WORK REQUEST: Copy every line that contains the string "computer" from the entries below.

__________________________________________________

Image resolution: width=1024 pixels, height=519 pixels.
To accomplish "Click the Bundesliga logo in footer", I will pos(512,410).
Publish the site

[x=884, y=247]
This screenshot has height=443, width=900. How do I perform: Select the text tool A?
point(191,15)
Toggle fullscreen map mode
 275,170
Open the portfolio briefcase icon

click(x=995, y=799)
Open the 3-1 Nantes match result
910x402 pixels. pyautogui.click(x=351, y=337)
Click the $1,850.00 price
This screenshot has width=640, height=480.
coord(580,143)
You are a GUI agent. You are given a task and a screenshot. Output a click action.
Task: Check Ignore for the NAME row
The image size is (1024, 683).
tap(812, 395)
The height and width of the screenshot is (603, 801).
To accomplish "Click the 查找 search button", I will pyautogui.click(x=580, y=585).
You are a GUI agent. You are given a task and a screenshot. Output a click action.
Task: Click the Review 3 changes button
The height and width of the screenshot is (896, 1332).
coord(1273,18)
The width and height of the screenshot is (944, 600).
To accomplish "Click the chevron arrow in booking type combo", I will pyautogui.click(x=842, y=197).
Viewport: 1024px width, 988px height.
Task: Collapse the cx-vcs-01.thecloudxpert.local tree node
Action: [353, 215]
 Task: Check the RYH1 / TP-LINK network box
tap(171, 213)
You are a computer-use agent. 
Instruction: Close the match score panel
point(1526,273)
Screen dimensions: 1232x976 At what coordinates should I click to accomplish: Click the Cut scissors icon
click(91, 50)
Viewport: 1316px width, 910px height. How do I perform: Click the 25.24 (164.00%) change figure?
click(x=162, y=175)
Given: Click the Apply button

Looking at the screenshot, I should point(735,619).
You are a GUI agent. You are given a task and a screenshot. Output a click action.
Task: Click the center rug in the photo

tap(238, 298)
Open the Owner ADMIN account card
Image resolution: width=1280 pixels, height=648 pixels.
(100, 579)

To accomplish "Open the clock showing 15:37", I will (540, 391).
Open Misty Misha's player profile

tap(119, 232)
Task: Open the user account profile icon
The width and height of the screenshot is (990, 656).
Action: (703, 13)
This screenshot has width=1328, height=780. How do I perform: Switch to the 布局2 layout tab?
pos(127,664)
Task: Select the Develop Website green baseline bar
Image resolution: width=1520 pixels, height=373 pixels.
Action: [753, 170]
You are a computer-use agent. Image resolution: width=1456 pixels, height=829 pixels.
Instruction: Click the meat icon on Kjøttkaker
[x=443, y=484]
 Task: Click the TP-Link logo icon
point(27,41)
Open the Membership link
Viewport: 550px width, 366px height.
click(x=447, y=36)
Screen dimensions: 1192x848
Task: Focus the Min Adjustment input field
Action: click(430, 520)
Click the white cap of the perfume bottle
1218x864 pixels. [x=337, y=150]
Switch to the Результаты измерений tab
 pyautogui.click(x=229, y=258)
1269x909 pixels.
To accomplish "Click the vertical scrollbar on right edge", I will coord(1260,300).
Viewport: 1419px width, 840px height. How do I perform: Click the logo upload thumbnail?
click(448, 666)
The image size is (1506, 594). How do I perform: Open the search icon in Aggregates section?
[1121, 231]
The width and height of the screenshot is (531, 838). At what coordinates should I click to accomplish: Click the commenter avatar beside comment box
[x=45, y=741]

__________________________________________________

RESULT OF THE TASK:
You are a computer-use agent. 
You are a computer-use agent. Image resolution: width=1456 pixels, height=829 pixels.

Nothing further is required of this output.